Hindustan Aeronautics Ltd (HAL), a state-owned defense giant, has delivered one of the most remarkable stock performances in recent years. An investment of just ₹1 lakh in HAL five years ago would now be worth over ₹18 lakh, thanks to a staggering 1789% gain. Now, global brokerage firm Jefferies has released a bullish report, predicting that HAL could still offer up to 50% more upside. This has sparked a major question among investors: is HAL still a golden opportunity?
HAL, under the Indian Ministry of Defence, is a key player in the defense sector. It manufactures fighter jets, helicopters, and a wide range of aeronautical equipment. With the Indian government pushing forward the Make in India initiative, particularly in defense, HAL is well-positioned to benefit from rising domestic orders. Jefferies believes that HAL’s dominant market presence, coupled with a strong order pipeline and execution capabilities, will continue to drive its growth.

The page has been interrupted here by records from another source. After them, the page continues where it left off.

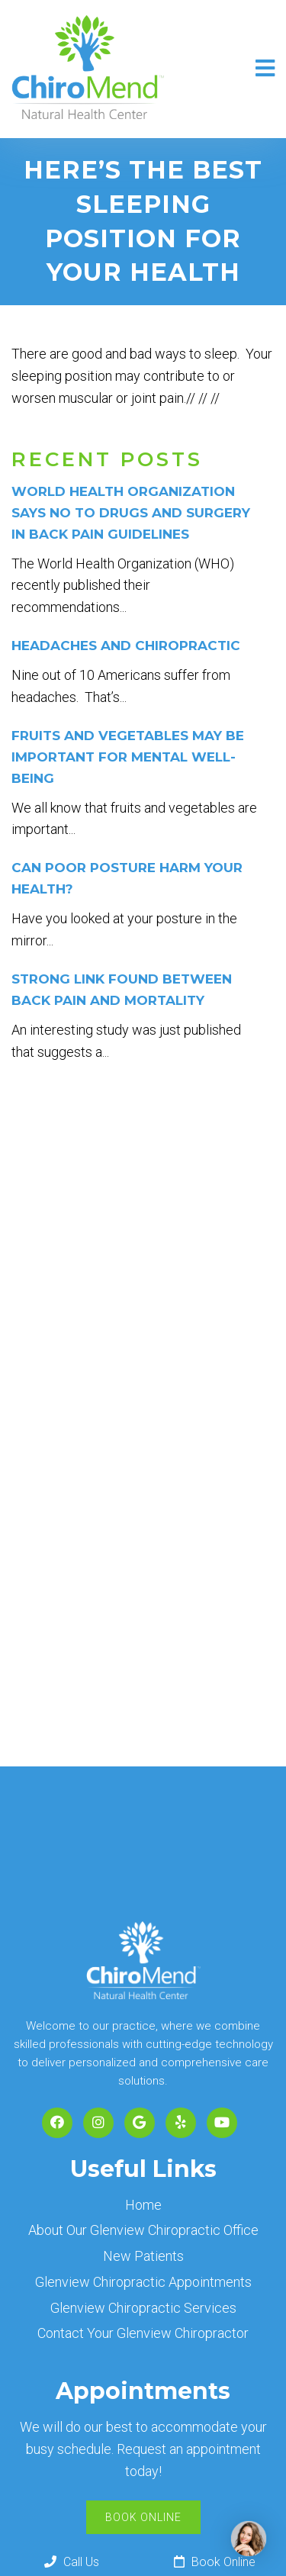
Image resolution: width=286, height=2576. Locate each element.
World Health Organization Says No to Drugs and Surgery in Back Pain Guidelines (130, 513)
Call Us (71, 2562)
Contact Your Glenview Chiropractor (143, 2333)
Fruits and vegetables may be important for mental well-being (127, 757)
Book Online (143, 2517)
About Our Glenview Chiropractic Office (143, 2230)
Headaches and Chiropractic (125, 645)
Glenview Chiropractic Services (143, 2308)
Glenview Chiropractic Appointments (143, 2282)
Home (143, 2205)
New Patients (143, 2256)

According to Jefferies, HAL saw a 28% year-on-year increase in new orders for the financial year 2025. This figure is not just impressive but extraordinary—it's over 214% higher than the orders received in the previous year. Revenue-wise, HAL has maintained strong momentum, consistently posting double-digit growth rates, while its profit margins have also improved substantially. All this signals a solid financial foundation and sustainable growth potential.
Jefferies has outlined three scenarios for HAL’s stock price. In the base case, where things remain stable and on track, the stock could rise to ₹6,475, which would be a 30% increase from current levels. In the bull case, if India’s defense spending continues to rise and Make in India progresses aggressively, the stock might soar to ₹7,500, implying around 50% returns. However, Jefferies also considered a bear case scenario. If the government cuts defense budgets or new orders slow down, the stock could fall to ₹3,750.
As of the most recent market close on Friday, HAL's share price stood at ₹4,982, down 1.77% from the previous trading session. Despite the minor weekly dip, the stock has returned over 20% in 2025 so far. Bloomberg data shows that out of 20 experts tracking HAL, 15 have recommended buying the stock, three suggest holding it, and only two have issued a sell rating. The majority clearly supports the bullish outlook.
Given HAL’s consistent performance, strategic importance, and favorable outlook, it could be a strong candidate for long-term investors, particularly those interested in India’s defense sector. However, investors should remember that HAL is a government-owned company, and its fortunes are closely tied to government policies. Any changes in defense allocation or policy direction could directly impact its business.
Therefore, while Jefferies' report offers a promising outlook, it is important to seek advice from a certified financial advisor before making any investment. The report reflects expert opinions and estimates, not guaranteed outcomes. Investors must evaluate their own risk appetite and financial goals before taking a position in HAL.
Disclaimer: This article is based on Jefferies’ report and publicly available data. It does not constitute investment advice. Please consult a registered financial advisor before making investment decisions.